═══ MATERIAL FOR THE TASK

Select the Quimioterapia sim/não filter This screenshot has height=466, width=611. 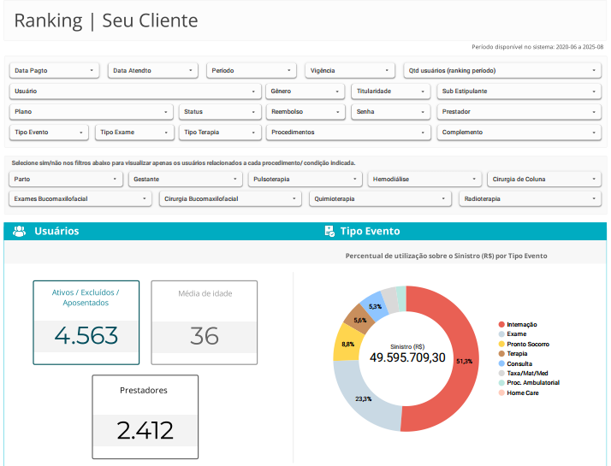(x=380, y=198)
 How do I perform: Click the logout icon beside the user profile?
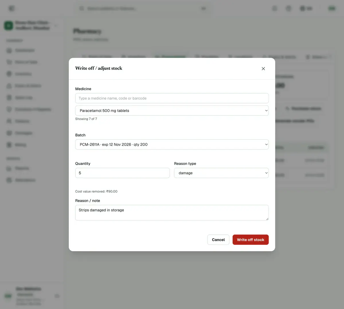(57, 296)
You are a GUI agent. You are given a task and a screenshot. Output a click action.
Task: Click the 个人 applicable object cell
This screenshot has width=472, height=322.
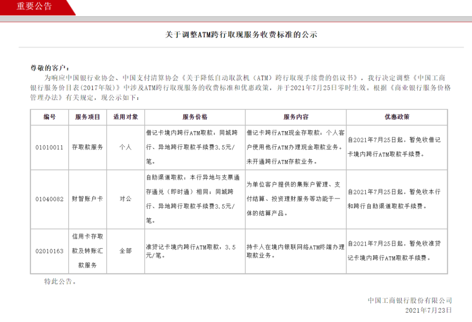click(125, 147)
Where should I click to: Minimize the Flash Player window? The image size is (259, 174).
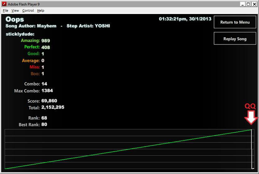(x=242, y=4)
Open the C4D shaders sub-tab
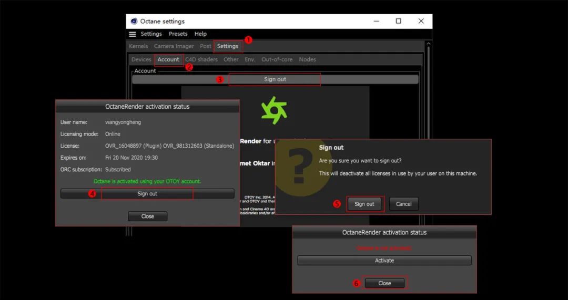Viewport: 568px width, 300px height. pos(201,59)
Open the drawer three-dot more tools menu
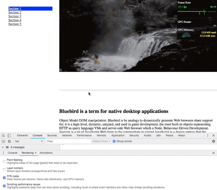 click(3, 153)
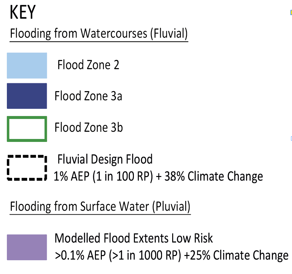Click the word Watercourses in the fluvial heading
This screenshot has height=274, width=292.
point(114,33)
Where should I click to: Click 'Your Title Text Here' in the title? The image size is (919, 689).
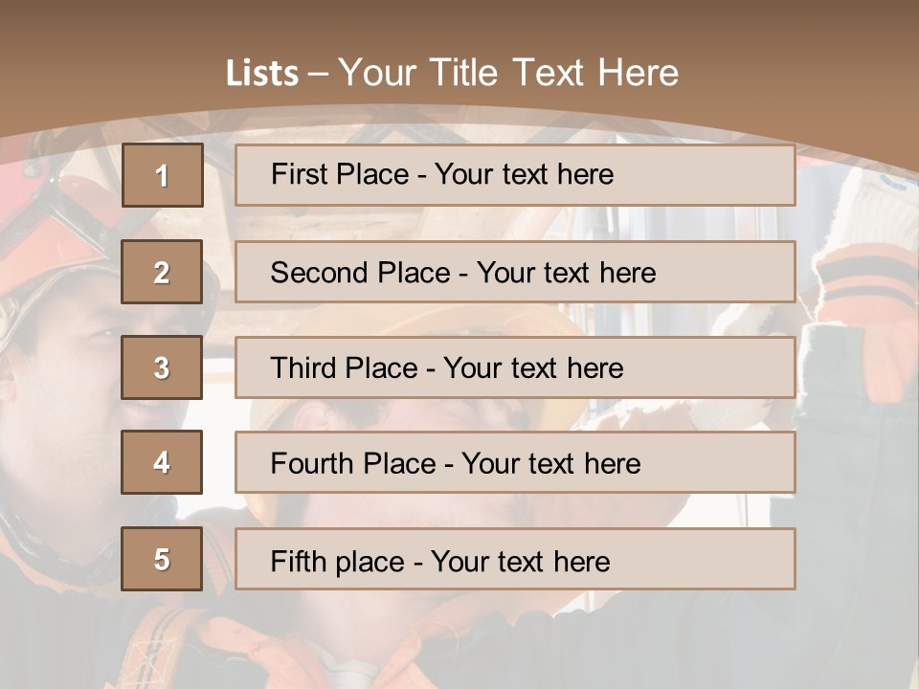508,74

══════

WHAT THIS TASK INVOLVES:
Put everything in the data, from the line containing "You are a GUI" down to the end, into a numbered list without blank lines, and leave the pictures out.

ANSWER:
1. You are a GUI agent. You are given a task and a screenshot. Output a click action.
2. Task: Click the 个人 applicable object cell
3. This screenshot has width=472, height=322.
4. click(125, 147)
5. Where should I click to: Minimize the Flash Player window? The image size is (259, 174).
6. (x=242, y=4)
7. Open the C4D shaders sub-tab
8. Viewport: 568px width, 300px height. pos(201,59)
9. Open the drawer three-dot more tools menu
10.  click(3, 153)
11. Click the word Watercourses in the fluvial heading
12. This screenshot has height=274, width=292.
13. point(114,33)
14. Where should I click to: Click 'Your Title Text Here' in the title? The image size is (919, 689).
15. 508,74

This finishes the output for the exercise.